2 – Elie était reconnaissable à son vêtement : « Il portait un vêtement de poils et un pagne de peau autour des reins. » (2 R 1, 8).
3 – Malachie 3, 23 : « Voici que je vais vous envoyer Elie, le prophète, avant que ne vienne le jour du SEIGNEUR. »
4 – « Engeance de vipères ! Qui vous a appris à fuir la colère qui vient ? » Entendons-nous bien, Jean-Baptiste ne dit pas aux sadducéens, ni aux pharisiens, pas plus qu’au petit peuple, que tout est perdu. Il n’a de haine ni pour les uns ni pour les autres. Je crois bien qu’à tous il dit : « de vous tous, de toutes vos souches, comme de la racine de Jessé, un rejeton peut encore sortir ». (cf la première lecture).
5 – « Moi, je vous baptise dans l’eau » : un rite de baptême, c’est-à-dire de plongée dans l’eau, était donc déjà pratiqué avant Jésus-Christ, il ne l’a pas inventé. Mais il en a changé le sens.
Complément
Matthieu a commencé son Évangile par l’arbre généalogique de Jésus, histoire de nous montrer que celui-ci est vraiment le Messie puisqu’il descend directement de David ; puis il a raconté l’annonce à Joseph, la visite des mages, la fuite en Egypte et le massacre des saints innocents, et enfin le retour d’Egypte et l’installation de la Sainte Famille à Nazareth. Ce sont ses deux premiers chapitres, une sorte de prologue qui dit déjà tout du mystère de Jésus ; fils de David, fils de Dieu, roi véritable… mais aussi déjà persécuté : l’affrontement final est déjà esquissé dans ces épisodes du début de sa vie terrestre. Dans le texte d’aujourd’hui, Matthieu nous dit de plusieurs manières que Jésus est Dieu.

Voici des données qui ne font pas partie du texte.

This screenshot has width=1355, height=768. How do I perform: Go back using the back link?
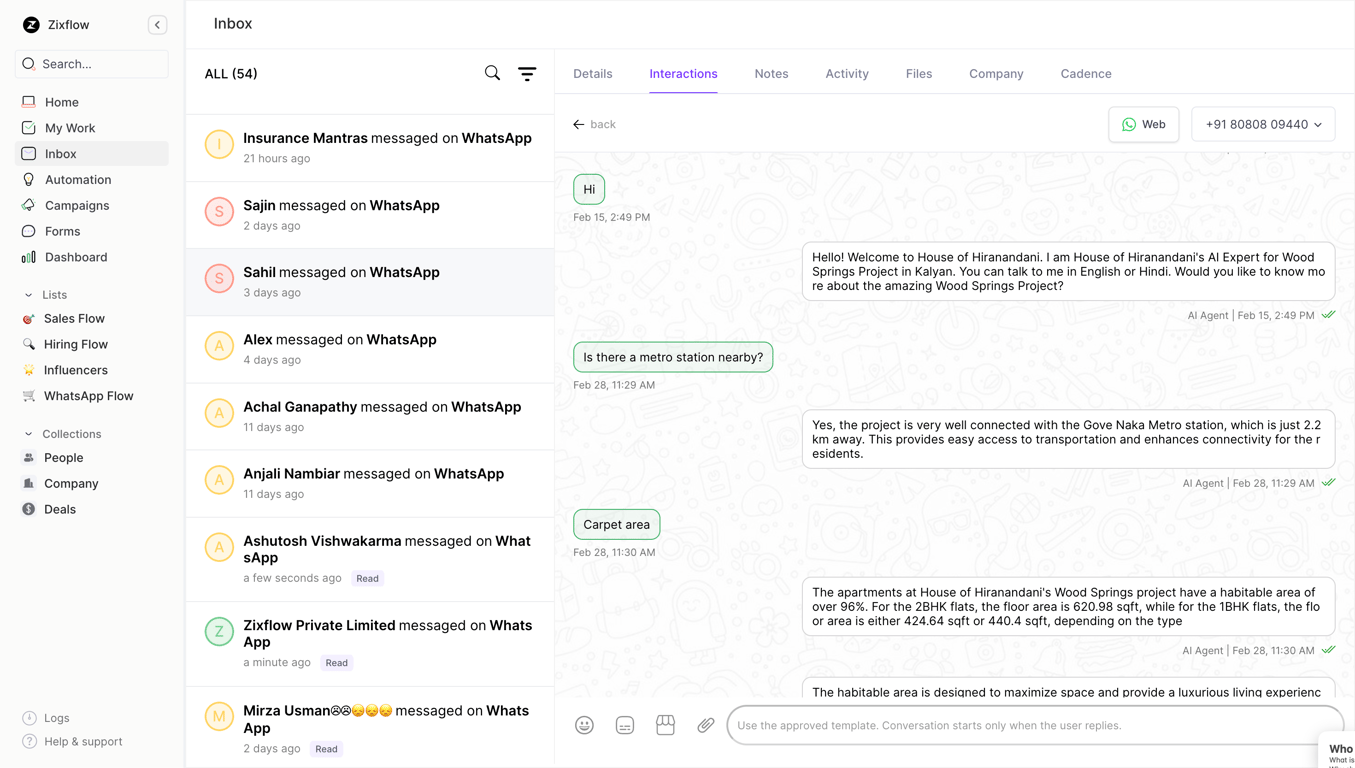click(593, 124)
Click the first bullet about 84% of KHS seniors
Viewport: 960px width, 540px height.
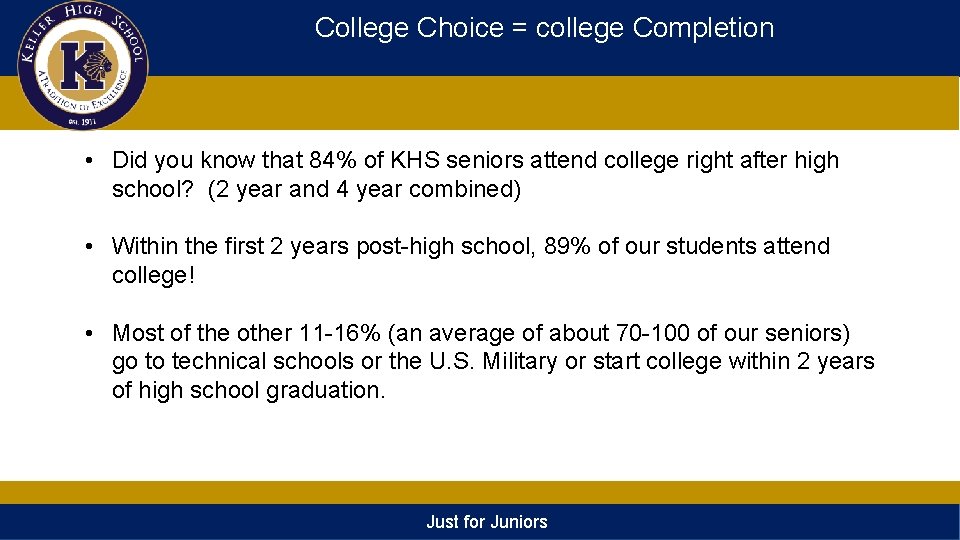click(475, 174)
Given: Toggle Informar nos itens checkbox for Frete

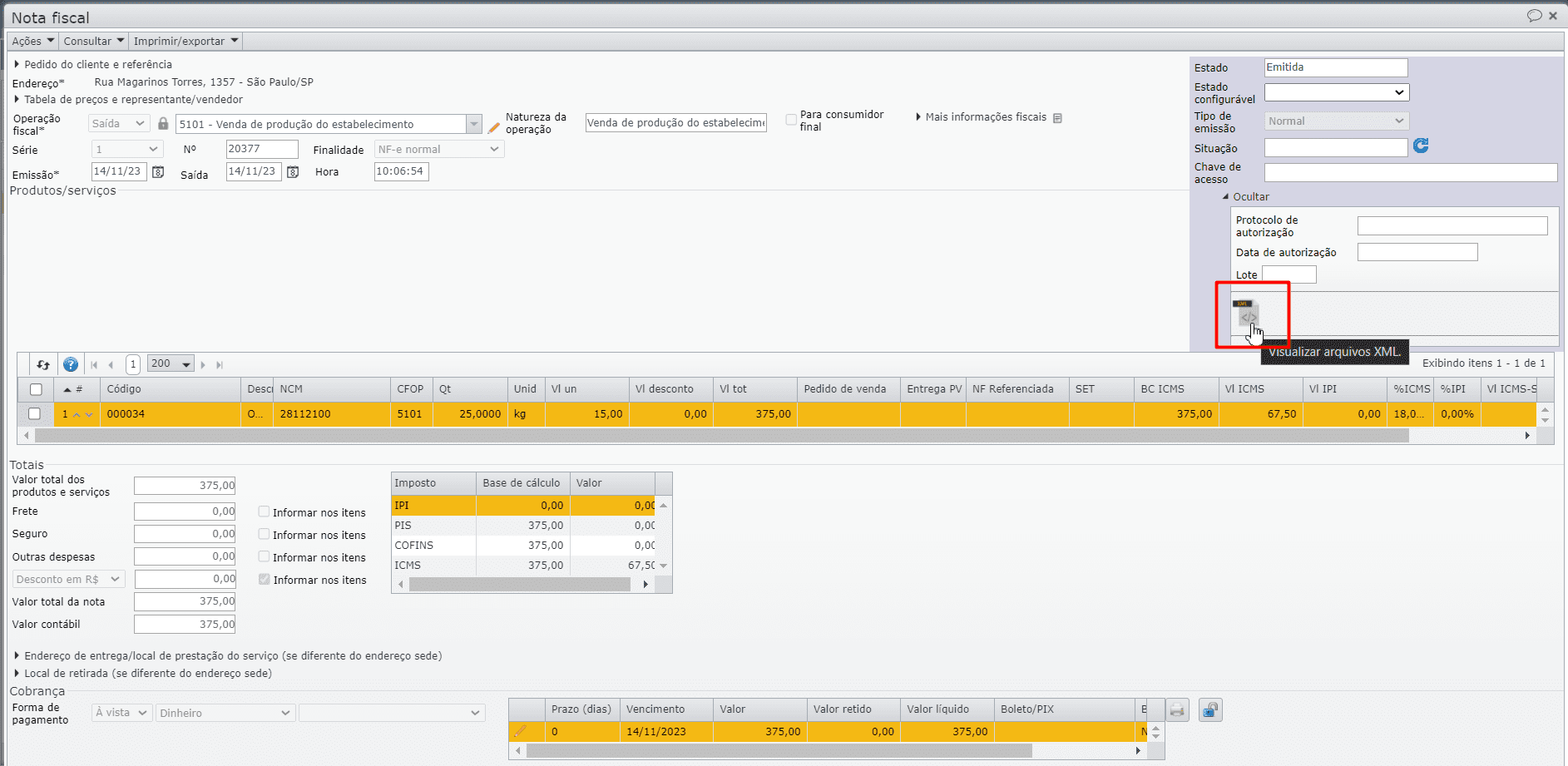Looking at the screenshot, I should pos(264,512).
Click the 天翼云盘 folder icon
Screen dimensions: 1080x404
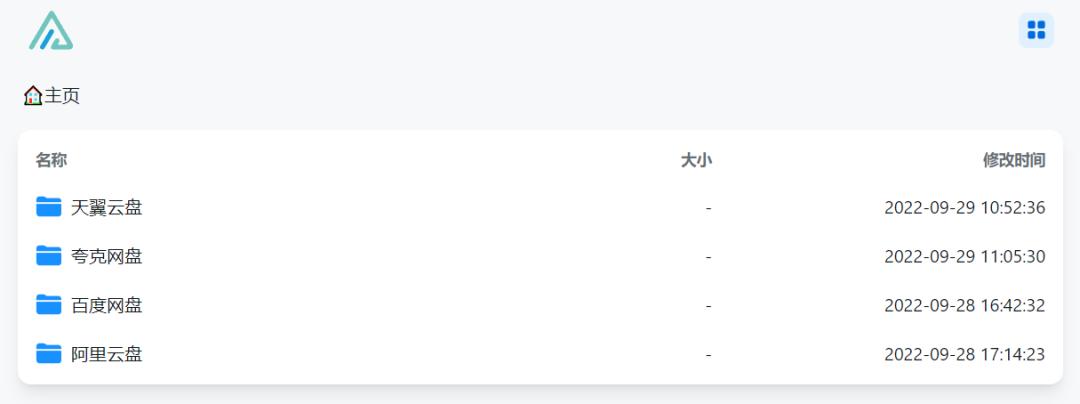[49, 207]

Nous voilà donc au chapitre 3 qui commence par « En ces jours-là paraît Jean le Baptiste ». Les deux chapitres 3 et 4 sont certainement une charnière dans l’évangile de Matthieu : c’est là, avec Jean-Baptiste, que commence la prédication du Règne des cieux. Et si l’on compare l’entrée en scène, si j’ose dire, de Jean-Baptiste et de Jésus, il est clair que Matthieu a volontairement fait un parallèle entre les deux. Pour n’en donner qu’un exemple, quelques versets plus bas, il emploie pour Jésus la même formule : « Alors paraît Jésus ».